Search code examples
pythonpysparkamazon-dynamodb

How do i write to dynamo from pyspark without the attributevalues?


I have a dynamicframe which has following schema

root
 |-- data1: string (nullable = false)
 |-- data2: string (nullable = false)
 |-- data3: array (nullable = false)
 |    |-- element: string (containsNull = true)

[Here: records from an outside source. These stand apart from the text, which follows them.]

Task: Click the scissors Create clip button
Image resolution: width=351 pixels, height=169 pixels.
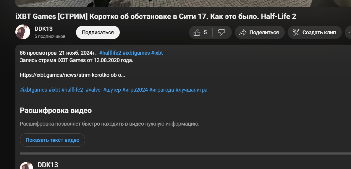Action: [314, 33]
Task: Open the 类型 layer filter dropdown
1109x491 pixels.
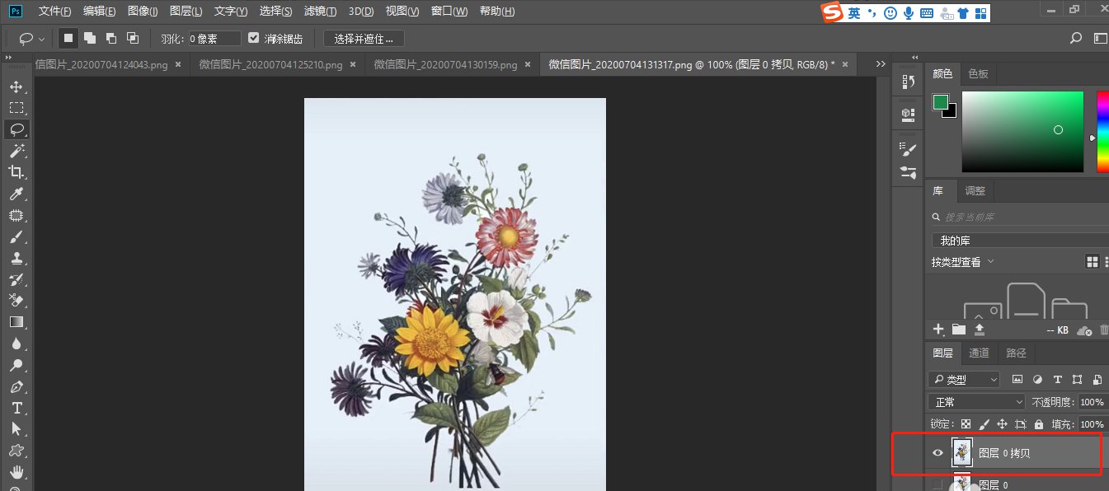Action: (x=963, y=379)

Now when i write this to dynamodb using the

glue_context.write_dynamic_frame_from_options(
        frame=DynamicFrame.fromDF(df, glue_context, "output"),
        connection_type="dynamodb",
        connection_options={
            "dynamodb.output.tableName": "table_name",
            "dynamodb.throughput.write.percent": "1.0",
        },
    )

The data three is being written as [ { "L" : [ { "S" : "" }, { "S" : "" }, { "S" : "" }, { "S" : "" } ] } ] but instead i want it as ["","","",""],

How do i achieve this?


Solution

  • DynamoDB always stores data in DynamoDB-JSON which includes the type descriptors that you refer to as AttributesValues.

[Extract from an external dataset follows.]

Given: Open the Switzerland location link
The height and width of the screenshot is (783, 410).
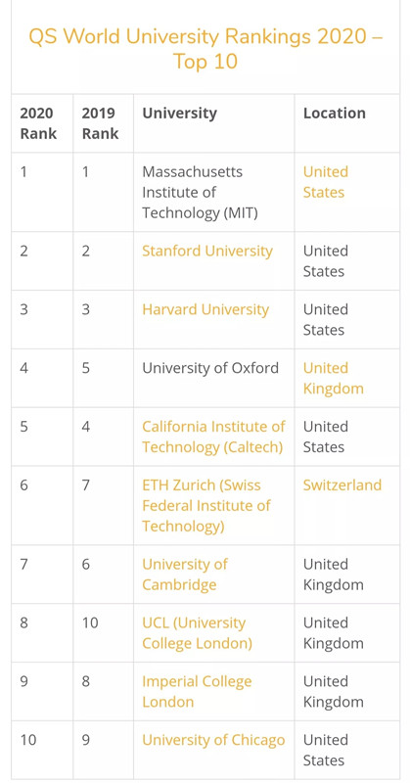Looking at the screenshot, I should (342, 484).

    This blog highlights the difference in both.

    Depending on how/where you read the data from, you can use an unmarshall function to bring it back to native-JSON or use one of the high level SDK's as explained in the aforementioned blog. The web console also has a toggle switch so you can switch between both types of JSON when viewing in the console.